■ **CONSIGNE 1**
Répondez aux questions suivantes sur le texte sur le Code du travail.
(a) Dans quelle décennie le groupe La Sociale de Montpellier a-t-il été créé ?
(b) Sur quel postulat fondamental repose l'ensemble du Code du travail ?
(c) Avec quoi les cadres et les cadres supérieurs sont-ils mis en concurrence ?
■ **CONSIGNE 2**
Reprenez fidèlement le passage du texte sur le Code du travail qui va de « Je me rappelle » à « d’actualité. ».
■ **CONSIGNE 3**
Poursuivez le texte sur le Code du travail au-delà de sa dernière phrase.

■ **EXTRAIT À LIRE**
—————

Je me rappelle que l’une des premières questions que nous nous
posions dans les années 90 lors de la création du groupe La
Sociale de Montpellier fut de savoir si le Code du travail était
toujours garant de justice sociale ? Cette question reste
d’actualité.
Il faut souligner
que l’ensemble du Code du travail repose sur le postulat
fondamental de l’inégalité économique entre l’employeur et
le salarié. Il ambitionne donc à limiter le plus possible les
effets pervers de cette inégalité. Il est fondé également sur un
rapport de subordination. L’employeur a l’autorité hiérarchique
et ne doit pas en principe en abuser. Ses articles législatifs
se sont juxtaposés bon en mal en pour y opposer des limites : la
loi, le texte conventionnel, le contrat de travail. Il faut
savoir que le contrat ne prime pas sur la loi. Donc, plus on va
vers la relation individualisée, comme c’est le cas avec le
travail intermittent, plus on doit améliorer des conditions pour
le salarié. La loi n’est qu’un socle de base. Dans le cadre de
la défense des quelques acquis sociaux qui subsistent, se poser
la question de la dérégulation qui risque de mettre en échec la
protection du salarié dans ses rapports de subordination et
d’inégalité. Même avec sa « légitimité », le Code du travail ne
suffit pas. Dans un cadre syndical défensif, Il est nécessaire,
face à la dérégulation proposée par l’état et les entreprises
capitalistes de renforcer un cadre protecteur. Il suffirait de
lutter pour le faire dans une logique de pure protection sociale
et surtout pas dans une logique d’appui professionnel ou
corporatiste. Les salariés ne se laissent pas leurrer par les
nouveaux types d’activités et de contrats que propose la logique
financière du marché capitaliste. Le discours patronal « tous
autoentrepreneurs » n’est pas possible et cache soit « tous
travailleurs précaires » et/ou « tous Travailleurs à flux
tendu ». Même les cadres et les cadres supérieurs se trouvent
dans ce cas prolétarisés car mis en concurrence avec des tâches
informatisées. Dans ce cadre, le management créer l’illusion de
l’autonomie dans un cadre de surveillance centralisé et
autoritaire.

—————

■ **DONNÉES SOURCES**

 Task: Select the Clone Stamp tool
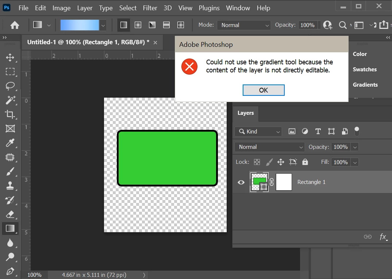pos(10,186)
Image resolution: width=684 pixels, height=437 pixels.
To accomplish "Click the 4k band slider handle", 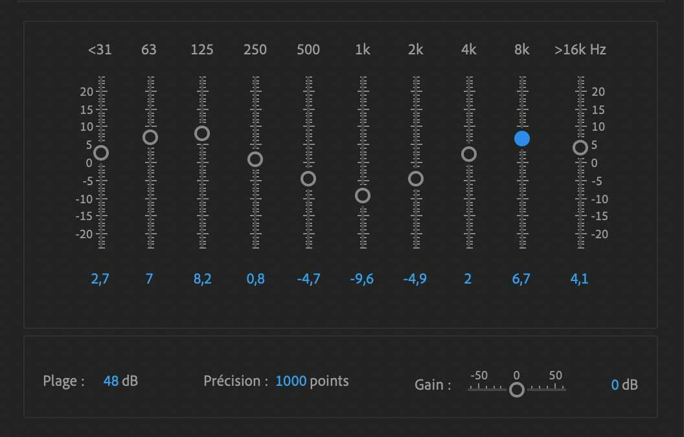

—————

■ **CORRIGÉ 1**
(a) Dans les années 90.
(b) Sur l'inégalité économique entre l'employeur et le salarié.
(c) Avec des tâches informatisées.

■ **CORRIGÉ 2**
Je me rappelle que l’une des premières questions que nous nous
posions dans les années 90 lors de la création du groupe La
Sociale de Montpellier fut de savoir si le Code du travail était
toujours garant de justice sociale ? Cette question reste
d’actualité.

■ **CORRIGÉ 3**
En perte d’égalité
et de liberté sociale, les travailleurs ont besoin de structures
de défense pratiques. Qui restent ces dernières ? Certainement pas les
managements entrepreneuriaux ou administratifs et leurs DRH.
Malgré toute son imperfection, son institutionnalisation dans la
structure économique du capitalisme, il ne reste que Le
syndicalisme.
Le syndicat a été un appui,
quand on connaissait une identité de condition de travail. Les
premiers effritements datent des négociations sur les horaires
variables, il y a quarante ans. Plébiscités par les salariés,
ils furent refusés par les syndicats, qui avaient compris que
l’on faisait tomber l’uniformité de traitement dans une
individualisation des tâches et des salaires. Ce fut le point de
départ de la chute des capacités des syndicats de défendre la
totalité du personnel. Cet éclatement limite les espaces de
défense communs. Le travail externalisé, à domicile ou dans des
locaux participatifs, c’est formidable pour certains, mais
malheureusement plus difficile pour développer un syndicat.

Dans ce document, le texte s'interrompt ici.